Several studies have described low birth weight and fetal growth reduction in children born to depressed mothers. Pregnancy complications related to maternal depression and anxiety in late pregnancy have also been described, including an increased risk for developing pre-eclampsia, operative delivery, and infant admission to a special care nursery for a variety of conditions including respiratory distress, hypoglycemia, and prematurity. This data underscores the need to perform a thorough risk/benefit analysis of pregnant women with psychiatric illness, including evaluating the impact of untreated illness on the baby and the mother, as well as the risks of using medication during pregnancy.

Our work at the Virginia Women and Family Support Center is being the change, by providing mental health support to all who are enrolled in our program.

Our community, staff, and volunteers are trained and stand ready to deliver the services and support necessary to help women change the trajectory of their lives. In addition to providing a safe home for mothers to bring their children and newborns to after giving birth, we understand that families thrive when they have stable housing. Additional support and services including mental health and trauma recovery care are available to our residents.  We prioritize raising awareness of the impact of trauma on maternal and mental health. These are paramount to the families in our program. We also offer counseling services through partnerships to help our residents heal emotionally and mentally.

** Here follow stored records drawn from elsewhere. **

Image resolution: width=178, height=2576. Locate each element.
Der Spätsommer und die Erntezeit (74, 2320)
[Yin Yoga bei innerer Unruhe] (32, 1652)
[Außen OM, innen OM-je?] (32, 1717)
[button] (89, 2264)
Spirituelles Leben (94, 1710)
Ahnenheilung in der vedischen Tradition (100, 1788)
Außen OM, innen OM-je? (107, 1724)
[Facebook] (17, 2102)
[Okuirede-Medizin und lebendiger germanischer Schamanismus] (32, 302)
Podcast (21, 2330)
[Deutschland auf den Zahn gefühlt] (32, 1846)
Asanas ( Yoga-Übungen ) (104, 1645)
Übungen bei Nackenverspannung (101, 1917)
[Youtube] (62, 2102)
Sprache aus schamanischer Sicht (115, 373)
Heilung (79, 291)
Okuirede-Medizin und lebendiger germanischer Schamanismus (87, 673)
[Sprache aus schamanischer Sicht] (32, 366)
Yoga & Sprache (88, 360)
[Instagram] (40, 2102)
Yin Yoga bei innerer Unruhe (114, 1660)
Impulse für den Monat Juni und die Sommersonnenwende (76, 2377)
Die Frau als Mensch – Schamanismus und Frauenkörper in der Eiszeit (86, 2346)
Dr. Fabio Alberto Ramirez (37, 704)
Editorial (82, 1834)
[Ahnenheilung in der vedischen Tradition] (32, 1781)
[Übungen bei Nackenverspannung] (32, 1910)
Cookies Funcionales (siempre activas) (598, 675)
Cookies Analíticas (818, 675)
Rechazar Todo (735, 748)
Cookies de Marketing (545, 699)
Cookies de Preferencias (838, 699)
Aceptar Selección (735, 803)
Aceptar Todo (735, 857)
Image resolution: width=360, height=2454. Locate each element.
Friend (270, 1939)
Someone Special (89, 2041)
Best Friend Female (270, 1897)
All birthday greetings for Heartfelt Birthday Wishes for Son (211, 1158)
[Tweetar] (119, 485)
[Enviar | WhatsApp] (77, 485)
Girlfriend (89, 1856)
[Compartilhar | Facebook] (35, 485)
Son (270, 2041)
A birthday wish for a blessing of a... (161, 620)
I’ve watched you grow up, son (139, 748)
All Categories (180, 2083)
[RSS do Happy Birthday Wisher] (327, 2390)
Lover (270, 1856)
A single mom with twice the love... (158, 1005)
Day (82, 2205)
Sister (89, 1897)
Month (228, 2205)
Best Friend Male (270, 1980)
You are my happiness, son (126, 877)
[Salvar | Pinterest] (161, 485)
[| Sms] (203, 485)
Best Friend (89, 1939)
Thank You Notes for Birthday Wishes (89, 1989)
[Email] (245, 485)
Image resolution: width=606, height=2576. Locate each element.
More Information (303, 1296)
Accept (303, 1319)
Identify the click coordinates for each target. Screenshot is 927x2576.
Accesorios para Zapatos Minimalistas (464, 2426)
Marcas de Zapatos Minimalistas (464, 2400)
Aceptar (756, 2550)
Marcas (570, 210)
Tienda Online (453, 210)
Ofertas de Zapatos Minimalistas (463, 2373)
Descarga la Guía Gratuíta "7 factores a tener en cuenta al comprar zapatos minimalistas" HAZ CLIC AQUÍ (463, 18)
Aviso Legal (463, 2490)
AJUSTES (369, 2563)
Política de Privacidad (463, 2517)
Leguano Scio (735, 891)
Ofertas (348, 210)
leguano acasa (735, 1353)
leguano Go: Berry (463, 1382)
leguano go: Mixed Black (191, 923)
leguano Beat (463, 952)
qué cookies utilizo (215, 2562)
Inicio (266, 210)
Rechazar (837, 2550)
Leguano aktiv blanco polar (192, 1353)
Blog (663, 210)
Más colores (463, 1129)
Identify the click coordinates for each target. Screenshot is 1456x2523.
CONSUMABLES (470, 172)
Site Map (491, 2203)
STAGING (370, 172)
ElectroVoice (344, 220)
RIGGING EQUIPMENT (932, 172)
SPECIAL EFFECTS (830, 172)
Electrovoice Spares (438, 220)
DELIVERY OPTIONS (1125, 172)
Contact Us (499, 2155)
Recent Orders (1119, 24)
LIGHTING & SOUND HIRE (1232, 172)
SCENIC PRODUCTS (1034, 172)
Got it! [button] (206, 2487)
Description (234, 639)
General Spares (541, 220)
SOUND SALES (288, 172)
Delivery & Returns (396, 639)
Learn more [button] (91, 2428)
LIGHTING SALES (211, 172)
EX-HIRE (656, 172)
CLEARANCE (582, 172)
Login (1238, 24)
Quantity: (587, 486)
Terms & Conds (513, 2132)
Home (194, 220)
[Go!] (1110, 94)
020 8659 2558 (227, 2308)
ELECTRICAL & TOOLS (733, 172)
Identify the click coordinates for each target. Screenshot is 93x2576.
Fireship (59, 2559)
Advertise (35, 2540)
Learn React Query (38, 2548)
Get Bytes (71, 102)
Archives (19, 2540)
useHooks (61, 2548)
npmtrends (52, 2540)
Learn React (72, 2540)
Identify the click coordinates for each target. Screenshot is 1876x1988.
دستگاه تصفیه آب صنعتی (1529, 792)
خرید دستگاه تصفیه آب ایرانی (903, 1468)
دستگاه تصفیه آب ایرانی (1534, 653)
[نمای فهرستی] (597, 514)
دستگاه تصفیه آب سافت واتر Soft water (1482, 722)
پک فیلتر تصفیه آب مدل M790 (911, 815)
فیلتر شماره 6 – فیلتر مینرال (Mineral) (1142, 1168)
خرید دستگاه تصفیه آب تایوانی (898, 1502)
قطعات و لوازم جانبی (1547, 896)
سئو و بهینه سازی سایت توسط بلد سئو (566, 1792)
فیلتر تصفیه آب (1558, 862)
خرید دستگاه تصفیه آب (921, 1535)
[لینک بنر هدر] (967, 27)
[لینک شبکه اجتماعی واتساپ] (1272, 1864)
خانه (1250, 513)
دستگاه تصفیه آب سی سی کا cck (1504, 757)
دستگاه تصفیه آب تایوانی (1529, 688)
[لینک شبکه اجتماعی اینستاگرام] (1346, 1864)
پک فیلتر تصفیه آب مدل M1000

Our mothers are determined to break cycles of homelessness, trauma, and to grow as mothers for their babies' future. They're learning to make positive, healthy choices every day. Each success story of our mothers is a testament to the transformative impact of the Virginia Women and Family Support Center. These women, once facing uncertainty and homelessness, now stand as empowered individuals, breaking free from cycles of adversity. Their journeys showcase the tangible outcomes of our long-term approach, fostering independence, resilience, and hope. These stories inspire us to continue our mission of making a lasting difference in the lives of pregnant women and their families

We're excited about our growing plans and the future as we work toward ending homelessness and providing mothers the support they need in Prince William County and beyond.